(GIVEN PASSAGE begins)
Spotlight On Economic Relations Between Canada and Latin America


News Americas, NEW YORK, NY, Fri. Aug. 21, 2020: Bilateral trade agreements between Canada and various Latin American countries have been in effect for many years.

This is because both regions benefit from this type of agreement, for many reasons. These include improved political relations, opportunities for new and emerging companies, easy access to competitive and emerging markets, established exchange of goods and services, a stable business climate and sustainable direct foreign investment.

Since the North American Free Trade Agreement (NAFTA) came into force in 1994, trade between Latin America and Canada has taken place in the following countries, and in conjunction with multi-country alliances:


Canada and Chile entered into a bilateral trade agreement, CCFTA, in 1997, and over the last 23 years, trade has increased considerably between the two countries.

According to the Government of Canada website, since 1997, the bilateral trade of merchandise has quadrupled between the two countries, with stock of Canadian investment into Chile standing at $17.1 billion at the end of 2017.

In addition to this, in 2019, this agreement was also modernised to create an open, inclusive and progressive trading environment. This includes considerations when it comes to gender, as both countries have committed to increasing gender equality, especially when it comes to economic empowerment and participation in trade and investment.

With a strong mining sector in both countries, this is an obvious point of connection between the two countries.
(GIVEN PASSAGE ends)
● WHAT THE EXERCISE ASKS:
Answer these questions from the passage on Canada–Latin America trade:
1. In what year did NAFTA come into force?
2. What was the stock of Canadian investment into Chile at the end of 2017?
3. In what year was the Canada–Chile agreement modernized?
(GIVEN INFORMATION begins)
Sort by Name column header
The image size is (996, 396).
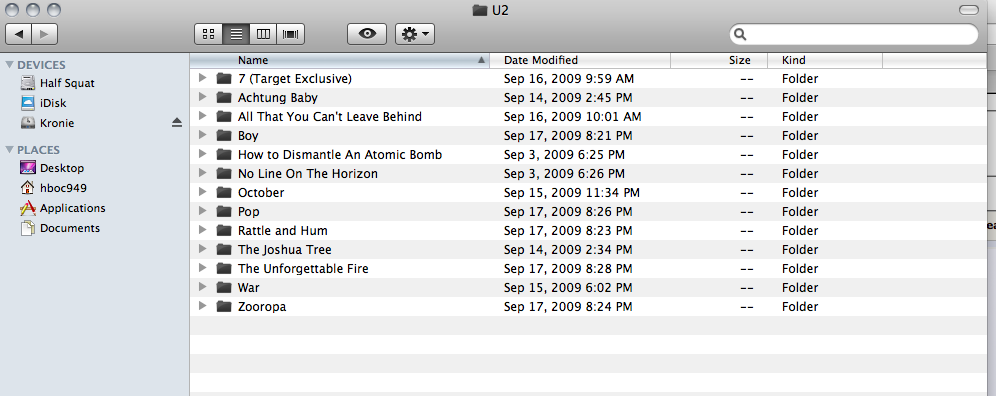pyautogui.click(x=339, y=60)
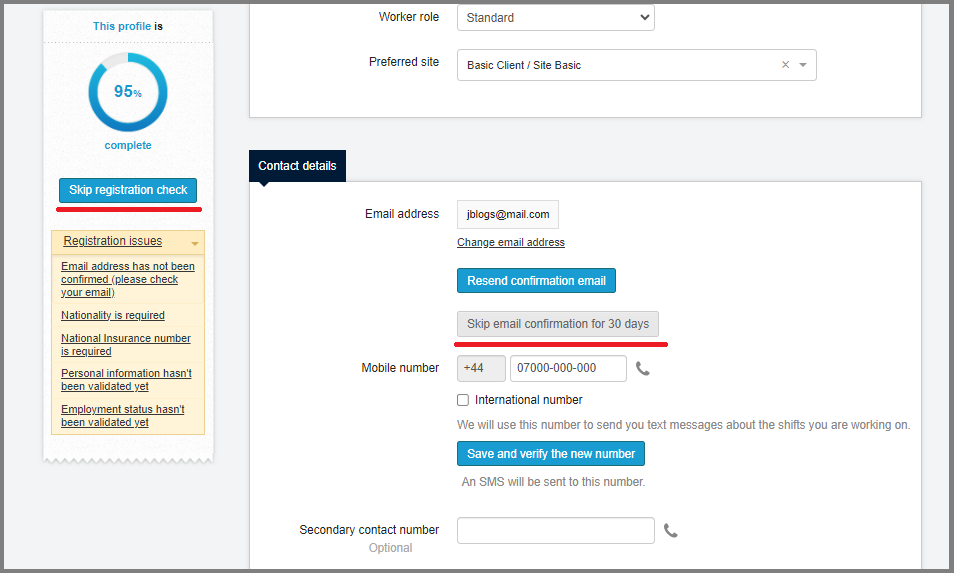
(GIVEN INFORMATION ends)
● EXPECTED OUTPUT:
1. 1994
2. $17.1 billion
3. 2019